Hi.
Evaluate.
$\displaystyle \lim_{\ x\to 0}\frac{\log{cosx}-xsinx}{2e^{x^2}-cos2x-1}$
Look, this is kinda' news to me but it seems to fall out right.. So if we can obtain the Taylor series:
$\displaystyle \log(\cos(x))-x\sin(x)=-3/2 x^2+x^4/10+\cdots$
$\displaystyle 2e^{x^2}-\cos(2x)-1=4x^2+x^4/3+\cdots$
and then use long division:
$\displaystyle
\begin{array}{rc@{}c}
& \multicolumn{2}{l}{\, \, \, } \vspace*{0.12cm} \\
\cline{2-3}
\multicolumn{1}{r}{4x^2+x^4/3+\cdots \hspace*{-4.8pt}} & \multicolumn{1}{l}{ \hspace*{-5.6pt} \Big) \hspace*{4.6pt} -3/2 x^2+x^4/12+\cdots} \\
& \multicolumn{2}{l}{\phantom{xxxxxxxxxxxxxxxxxxxxxx }}
\end{array}
$
note the first term is -3/8 and I assume the remainder will have powers of x so that as x->0, the limit is -3/8 which is the limit given by Mathematica.
I'm not entirely sure about the validity of this method with the other one since $\displaystyle \sqrt{x}$ has a branch-point at the origin.

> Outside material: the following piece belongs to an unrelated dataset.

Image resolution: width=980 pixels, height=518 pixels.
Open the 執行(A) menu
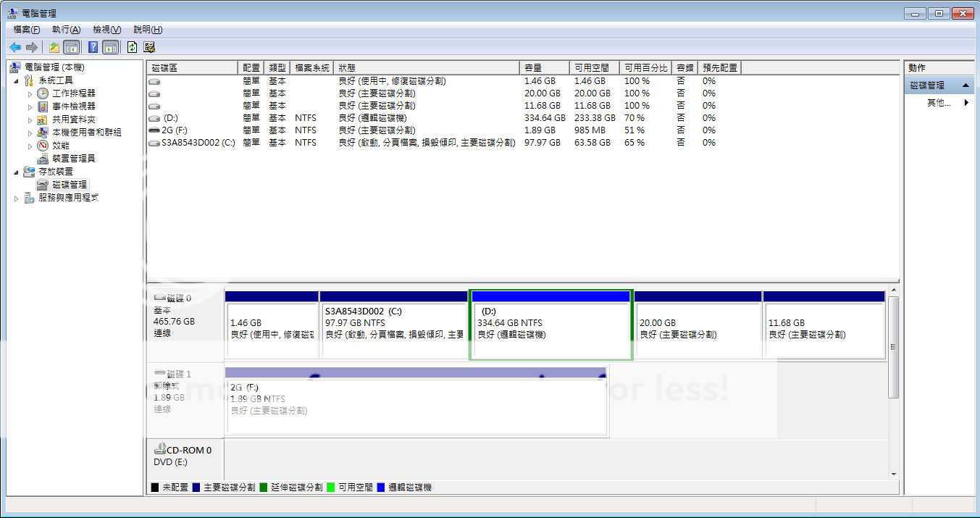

Why not skeeter? They're both analytic at zero so it's easy to compute the first few terms of the Taylor series for each just be taking a few derivatives at x=0. I guess all this is ok. Never solved a limit this way before. Maybe some issues of uniform convergence is required for it to be valid though.